Suggested solution D – If you specified a location when you created the table, but the issue still occurs, make sure the Amazon S3 path you provide has a trailing forward slash. For example, the following command throws an illegal argument exception:

spark.sql("create table testTable (firstName STRING) location 's3://DOC-EXAMPLE-BUCKET'")

To correct this, add a trailing slash to the location (for example, 's3:// DOC-EXAMPLE-BUCKET/').

Database created in a workgroup location

If you use a command like spark.sql('create database db') to create a database and do not specify a location for the database, Athena creates a subdirectory in your workgroup location and uses that location for the newly created database.

Issues with Hive managed tables in the Amazon Glue default database

If the Location property of your default database in Amazon Glue is nonempty and specifies a valid location in Amazon S3, and you use Athena for Spark to create a Hive managed table in your Amazon Glue default database, data are written to the Amazon S3 location specified in your Athena Spark workgroup instead of to the location specified by the Amazon Glue database.

This issue occurs because of how Apache Hive handles its default database. Apache Hive creates table data in the Hive warehouse root location, which can be different from the actual default database location.

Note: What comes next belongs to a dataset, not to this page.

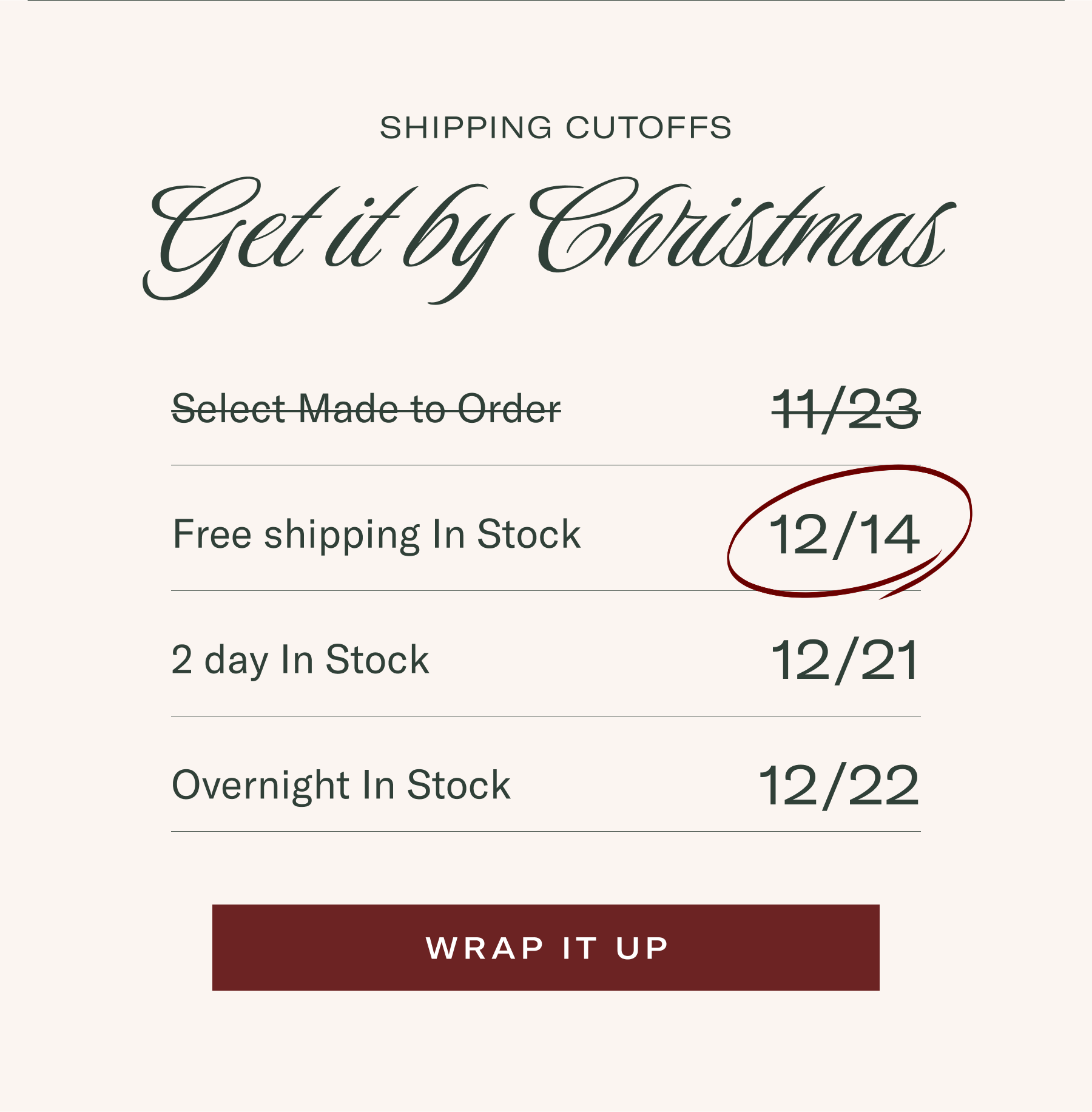1092x1112 pixels.
Task: Select the 2 day In Stock label
Action: (300, 659)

When you use Athena for Spark to create a Hive managed table under the default database in Amazon Glue, the Amazon Glue table metadata can point to two different locations. This can cause unexpected behavior when you attempt an INSERT or DROP TABLE operation.

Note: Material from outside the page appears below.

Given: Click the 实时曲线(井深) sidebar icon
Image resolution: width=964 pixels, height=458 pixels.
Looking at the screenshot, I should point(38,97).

The steps to reproduce the issue are the following:

  1. In Athena for Spark, you use one of the following methods to create or save a Hive managed table:

    • A SQL statement like CREATE TABLE $tableName

    • A PySpark command like df.write.mode("overwrite").saveAsTable($tableName) that does not specify the path option in the Dataframe API.

    At this point, the Amazon Glue console may show an incorrect location in Amazon S3 for the table.

  2. In Athena for Spark, you use the DROP TABLE $table_name statement to drop the table that you created.

  3. After you run the DROP TABLE statement, you notice that the underlying files in Amazon S3 are still present.

To resolve this issue, do one of the following:

Solution A – Use a different Amazon Glue database when you create Hive managed tables.

Solution B – Specify an empty location for the default database in Amazon Glue. Then, create your managed tables in the default database.

CSV and JSON file format incompatibility between Athena for Spark and Athena SQL

Due to a known issue with open source Spark, when you create a table in Athena for Spark on CSV or JSON data, the table might not be readable from Athena SQL, and vice versa.

For example, you might create a table in Athena for Spark in one of the following ways:

  • With the following USING csv syntax:

    spark.sql('''CREATE EXTERNAL TABLE $tableName ( $colName1 $colType1, $colName2 $colType2, $colName3 $colType3) USING csv PARTITIONED BY ($colName1) LOCATION $s3_location''')
  • With the following DataFrame API syntax:

    df.write.format('csv').saveAsTable($table_name)

Due to the known issue with open source Spark, queries from Athena SQL on the resulting tables might not succeed.

Suggested solution – Try creating the table in Athena for Spark using Apache Hive syntax. For more information, see CREATE HIVEFORMAT TABLE in the Apache Spark documentation.